New Delhi, November 6: To Mahatma Gandhi the greatest obstacle in his spiritual striving was the promptings of his sexuality, says psychoanalyst Sudhir Kakar.
"The manner in which he conceived the struggle and the weapons he chose to employ in a lifelong conflict with the god of desire have earned him the derision of many, especially in the West, who have discerned crankishness, if not worse, in his ideas that relate to sexuality," writes Kakar in ‘Mad And Divine: Spirit And Psyche In The Modern World’.
"For an explanation of his failure to influence people and the course of events, Gandhi would characteristically probe for shortcomings in his sexual abstinence, seeking to determine whether Kama, the god of desire, has perhaps triumphed in some obscure recess of his mind, depriving him of his spiritual powers," the book, published by Penguin, says.

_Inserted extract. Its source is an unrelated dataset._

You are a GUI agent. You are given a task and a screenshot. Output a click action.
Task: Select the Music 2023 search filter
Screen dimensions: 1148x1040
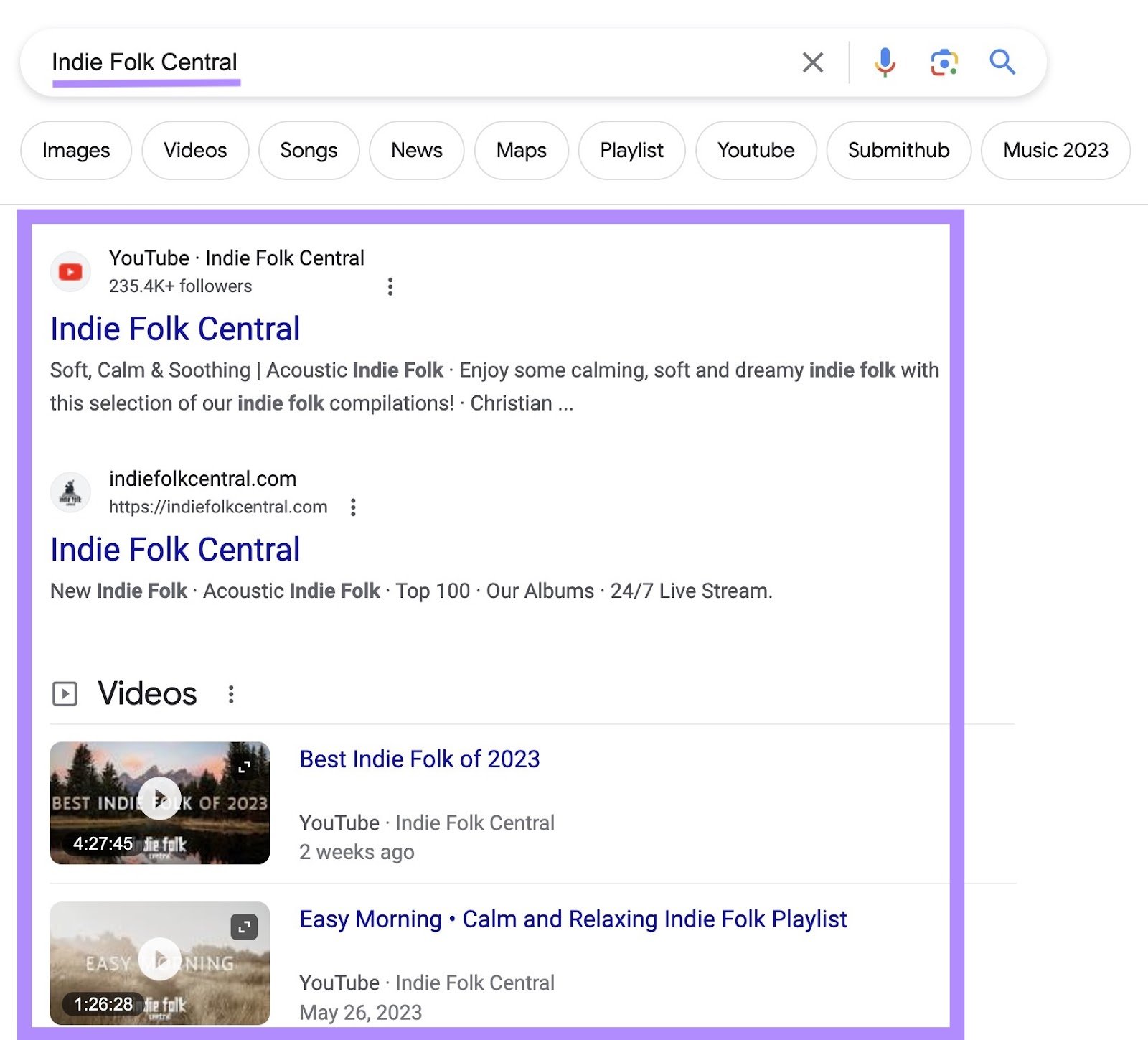click(1055, 151)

According to the author, in the midst of widespread political turmoil and religious frenzy, Gandhi wrote a series of five articles on celibacy in his weekly newspaper.
"But more striking than his public evidence of his preoccupation were his private experiments wherein the aged Mahatma sought to reassure himself on the strength of his celibacy by having close women associates (his 19-year-old granddaughter among them) share his bed and try to ascertain in the morning whether any trace of sexual feeling had been evoked, either in himself or in his companions.”
"In spite of criticism by his co-workers, Gandhi stubbornly defended these experiments which he regarded as exercises in self-purification and tests of his celibacy and insisted that they be public even if they met general condemnation from his close associates."
Besides the contemplative and ecstatic spiritual traditions, Gandhi was a pioneer of a new spirituality, Kakar writes.